What you are asked to do: Starting at the line that contains "This screenshot has height=399, width=629.", transcribe each line through the end of the material below, exactly and nothing else, leaving out the pictures.

──────────

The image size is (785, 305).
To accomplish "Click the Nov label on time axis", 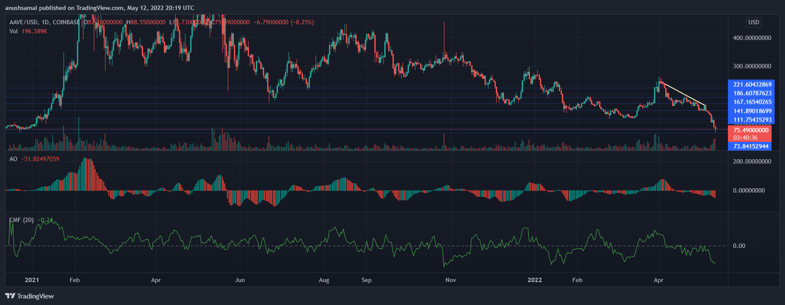I will click(x=450, y=280).

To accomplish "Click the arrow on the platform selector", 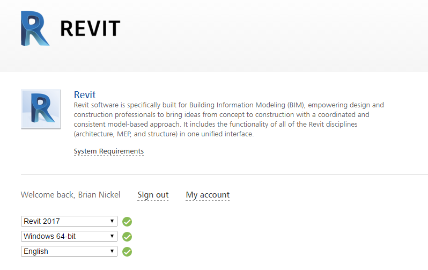I will point(112,236).
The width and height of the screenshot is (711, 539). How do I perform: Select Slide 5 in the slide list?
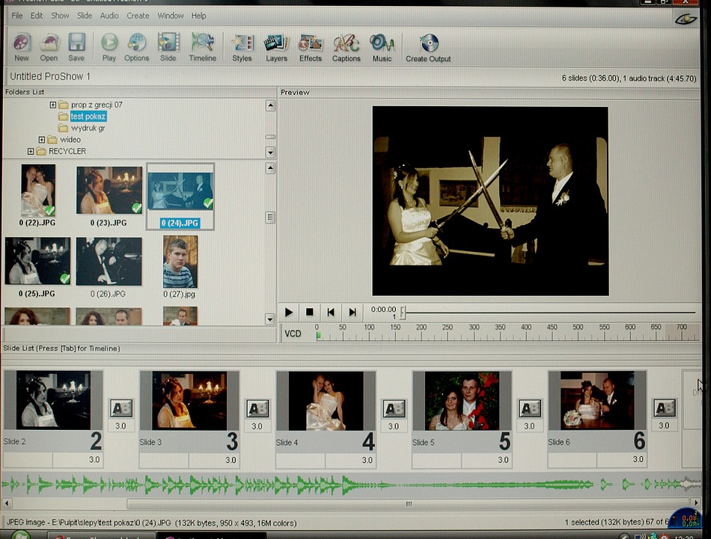[x=461, y=401]
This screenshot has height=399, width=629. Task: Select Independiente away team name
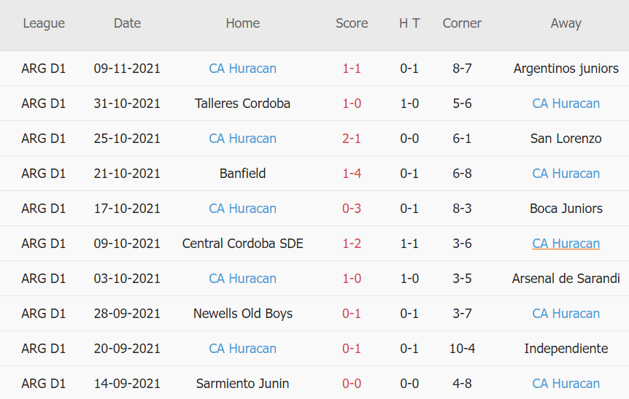[x=566, y=349]
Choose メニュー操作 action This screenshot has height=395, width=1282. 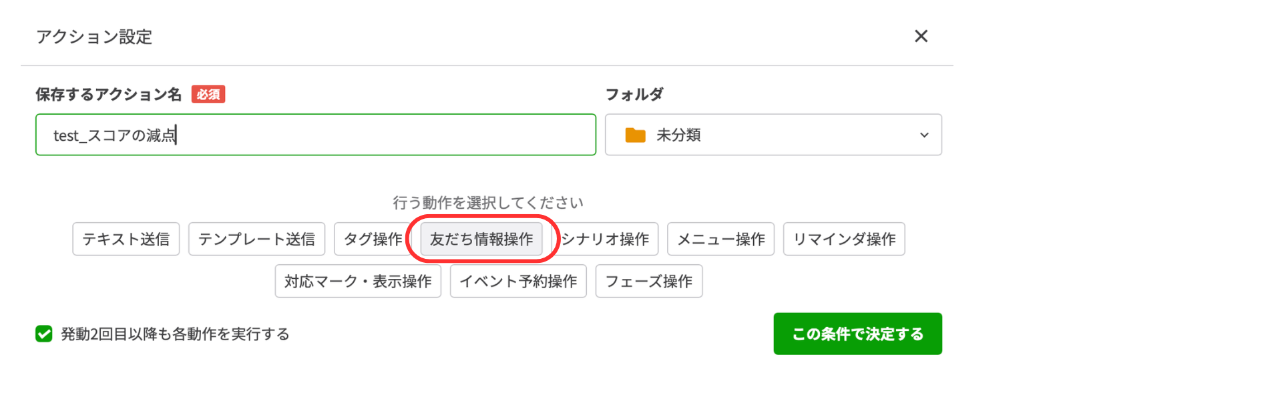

──────────

Response to the exercise:
This screenshot has height=399, width=629. Task: Select Independiente away team name
[x=566, y=349]
Choose メニュー操作 action This screenshot has height=395, width=1282. 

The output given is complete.